The Agricultural Research Council (ARC) was established in the United Kingdom in 1931 as a more comprehensive body than the Advisory Committee on Agricultural Research to the Development Commissioners which preceded it and whose functions it took over. It was established as a committee of the Privy Council for the "for the organisation and development of agricultural research." This was then transformed into the ARC by Royal Charter with thirteen original members:
- Dr. Joseph Arthur Arkwright, F.K.S., M.A., F.R.C.P.
- Sir Merrik Burrell, Bt., C.B.E.
- Dr. Edwin John Butler, C.I.E., F.R.S.
- Professor Edward Provan Cathcart, C.B.E., M.D., D.Sc, F.R.S.
- Right Hon. Lord Richard Cavendish, C.B., C.M.G.
- Mr. Joseph F. Duncan, trade unionist
- Sir John Bretland Farmer, M.A., D.Sc., LL.D., F.R.S.

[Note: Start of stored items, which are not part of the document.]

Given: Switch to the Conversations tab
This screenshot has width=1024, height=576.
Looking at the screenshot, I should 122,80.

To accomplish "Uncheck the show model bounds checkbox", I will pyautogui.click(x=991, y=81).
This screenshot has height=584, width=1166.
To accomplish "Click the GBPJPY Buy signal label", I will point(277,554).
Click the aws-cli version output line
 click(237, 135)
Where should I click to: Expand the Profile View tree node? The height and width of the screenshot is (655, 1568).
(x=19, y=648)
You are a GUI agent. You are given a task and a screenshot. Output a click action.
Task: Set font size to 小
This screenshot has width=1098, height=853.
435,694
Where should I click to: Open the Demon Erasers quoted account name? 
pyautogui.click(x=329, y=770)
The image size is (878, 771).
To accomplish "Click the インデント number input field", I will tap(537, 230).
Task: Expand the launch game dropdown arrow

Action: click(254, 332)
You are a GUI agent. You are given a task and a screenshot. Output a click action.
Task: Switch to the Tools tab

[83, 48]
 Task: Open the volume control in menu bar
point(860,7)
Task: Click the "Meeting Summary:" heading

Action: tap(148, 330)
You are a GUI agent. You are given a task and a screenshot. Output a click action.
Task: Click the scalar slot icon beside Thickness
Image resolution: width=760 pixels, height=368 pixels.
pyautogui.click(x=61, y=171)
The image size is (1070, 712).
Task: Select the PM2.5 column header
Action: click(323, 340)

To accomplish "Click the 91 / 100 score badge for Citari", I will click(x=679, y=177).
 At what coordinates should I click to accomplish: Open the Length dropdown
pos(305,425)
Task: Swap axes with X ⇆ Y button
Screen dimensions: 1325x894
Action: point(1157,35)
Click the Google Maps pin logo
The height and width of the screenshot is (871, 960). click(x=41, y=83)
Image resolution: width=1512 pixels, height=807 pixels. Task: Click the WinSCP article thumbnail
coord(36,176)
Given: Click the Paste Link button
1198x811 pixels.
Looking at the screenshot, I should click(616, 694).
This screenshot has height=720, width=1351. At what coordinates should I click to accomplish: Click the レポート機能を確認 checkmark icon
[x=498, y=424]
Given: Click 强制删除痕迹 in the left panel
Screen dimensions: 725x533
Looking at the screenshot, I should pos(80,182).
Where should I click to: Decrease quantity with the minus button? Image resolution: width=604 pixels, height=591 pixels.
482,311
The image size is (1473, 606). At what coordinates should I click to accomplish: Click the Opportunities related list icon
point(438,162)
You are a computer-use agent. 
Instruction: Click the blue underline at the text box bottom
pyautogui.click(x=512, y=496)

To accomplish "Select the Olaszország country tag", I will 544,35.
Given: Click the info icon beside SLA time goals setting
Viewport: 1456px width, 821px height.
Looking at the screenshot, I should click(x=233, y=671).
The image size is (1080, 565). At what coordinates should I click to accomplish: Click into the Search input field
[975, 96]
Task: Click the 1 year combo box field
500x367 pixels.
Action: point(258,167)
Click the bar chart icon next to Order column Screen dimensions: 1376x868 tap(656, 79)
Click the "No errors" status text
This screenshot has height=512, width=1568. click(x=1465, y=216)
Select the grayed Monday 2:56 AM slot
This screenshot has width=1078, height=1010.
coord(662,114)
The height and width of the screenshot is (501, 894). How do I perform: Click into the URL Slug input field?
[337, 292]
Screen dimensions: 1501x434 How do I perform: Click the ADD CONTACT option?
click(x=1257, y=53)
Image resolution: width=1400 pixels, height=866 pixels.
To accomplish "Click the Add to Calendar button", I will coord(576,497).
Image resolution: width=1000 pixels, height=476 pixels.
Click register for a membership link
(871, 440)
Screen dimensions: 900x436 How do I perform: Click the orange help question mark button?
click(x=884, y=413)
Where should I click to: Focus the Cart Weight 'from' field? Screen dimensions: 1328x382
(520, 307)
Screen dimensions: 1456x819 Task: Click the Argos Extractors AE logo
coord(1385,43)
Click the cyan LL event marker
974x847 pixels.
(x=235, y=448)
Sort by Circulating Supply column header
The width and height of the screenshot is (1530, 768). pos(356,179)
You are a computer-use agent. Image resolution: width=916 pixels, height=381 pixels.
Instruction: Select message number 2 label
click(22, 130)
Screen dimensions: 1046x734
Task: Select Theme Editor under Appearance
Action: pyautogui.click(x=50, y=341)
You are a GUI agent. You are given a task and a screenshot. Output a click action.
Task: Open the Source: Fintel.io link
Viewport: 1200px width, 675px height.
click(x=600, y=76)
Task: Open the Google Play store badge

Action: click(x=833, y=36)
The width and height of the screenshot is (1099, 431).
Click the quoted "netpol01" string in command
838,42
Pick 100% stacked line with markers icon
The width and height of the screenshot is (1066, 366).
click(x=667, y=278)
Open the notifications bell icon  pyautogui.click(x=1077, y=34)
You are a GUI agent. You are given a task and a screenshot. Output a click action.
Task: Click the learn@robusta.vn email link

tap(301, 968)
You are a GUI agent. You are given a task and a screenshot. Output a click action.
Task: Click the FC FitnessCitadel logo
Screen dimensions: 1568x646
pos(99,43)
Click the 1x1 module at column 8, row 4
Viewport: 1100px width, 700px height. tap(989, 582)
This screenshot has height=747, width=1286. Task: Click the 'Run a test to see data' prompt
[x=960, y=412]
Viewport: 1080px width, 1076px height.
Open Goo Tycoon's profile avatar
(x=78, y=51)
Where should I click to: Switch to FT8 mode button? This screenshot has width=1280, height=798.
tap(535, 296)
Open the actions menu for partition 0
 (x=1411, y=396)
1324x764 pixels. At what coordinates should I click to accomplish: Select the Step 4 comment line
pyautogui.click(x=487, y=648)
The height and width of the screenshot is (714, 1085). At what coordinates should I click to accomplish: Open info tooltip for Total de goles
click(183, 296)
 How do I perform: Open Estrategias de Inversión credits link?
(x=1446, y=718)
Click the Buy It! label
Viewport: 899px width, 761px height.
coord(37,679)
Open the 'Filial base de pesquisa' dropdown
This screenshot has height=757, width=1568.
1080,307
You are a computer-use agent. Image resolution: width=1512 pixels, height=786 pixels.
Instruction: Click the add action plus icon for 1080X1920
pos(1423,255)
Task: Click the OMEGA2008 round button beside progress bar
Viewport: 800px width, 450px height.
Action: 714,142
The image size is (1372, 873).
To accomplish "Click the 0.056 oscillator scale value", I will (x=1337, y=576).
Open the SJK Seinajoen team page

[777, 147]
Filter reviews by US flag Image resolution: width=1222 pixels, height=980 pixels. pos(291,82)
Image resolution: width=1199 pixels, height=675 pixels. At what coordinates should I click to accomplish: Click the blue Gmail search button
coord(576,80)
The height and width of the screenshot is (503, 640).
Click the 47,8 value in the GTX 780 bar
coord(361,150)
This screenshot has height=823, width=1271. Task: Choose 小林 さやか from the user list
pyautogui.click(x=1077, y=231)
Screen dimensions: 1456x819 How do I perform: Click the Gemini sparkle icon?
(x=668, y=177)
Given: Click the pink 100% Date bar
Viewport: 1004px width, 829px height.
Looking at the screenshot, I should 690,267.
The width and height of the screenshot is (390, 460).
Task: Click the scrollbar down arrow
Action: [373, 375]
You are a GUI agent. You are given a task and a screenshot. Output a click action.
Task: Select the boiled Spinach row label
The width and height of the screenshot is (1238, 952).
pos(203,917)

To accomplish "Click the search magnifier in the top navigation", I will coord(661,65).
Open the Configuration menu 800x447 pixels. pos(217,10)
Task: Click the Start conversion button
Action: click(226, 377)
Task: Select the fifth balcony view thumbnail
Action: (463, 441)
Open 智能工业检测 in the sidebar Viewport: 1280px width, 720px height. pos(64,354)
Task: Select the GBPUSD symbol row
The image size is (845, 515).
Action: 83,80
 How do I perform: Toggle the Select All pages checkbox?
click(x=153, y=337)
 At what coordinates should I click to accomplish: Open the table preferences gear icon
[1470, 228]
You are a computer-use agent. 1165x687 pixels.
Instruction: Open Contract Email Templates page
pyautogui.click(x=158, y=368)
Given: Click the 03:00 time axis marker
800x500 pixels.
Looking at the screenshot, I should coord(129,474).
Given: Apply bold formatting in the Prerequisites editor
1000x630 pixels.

- Sir Alfred Daniel Hall, K.C.B., LL.D., F.R.S.
- Sir Frederick Gowland Hopkins, M.A., M.B., D.Sc, LL.D., F.R.C.P., F.R.S.
- Professor Thomas J. Mackie
- Sir Thomas Middleton, K.C.I.E., K.B.E., C.B.
- Mr. James William Spencer Mount
- Professor D. M. S. Watson, F.R.S.

In 1983 it was superseded by the Agricultural and Food Research Council.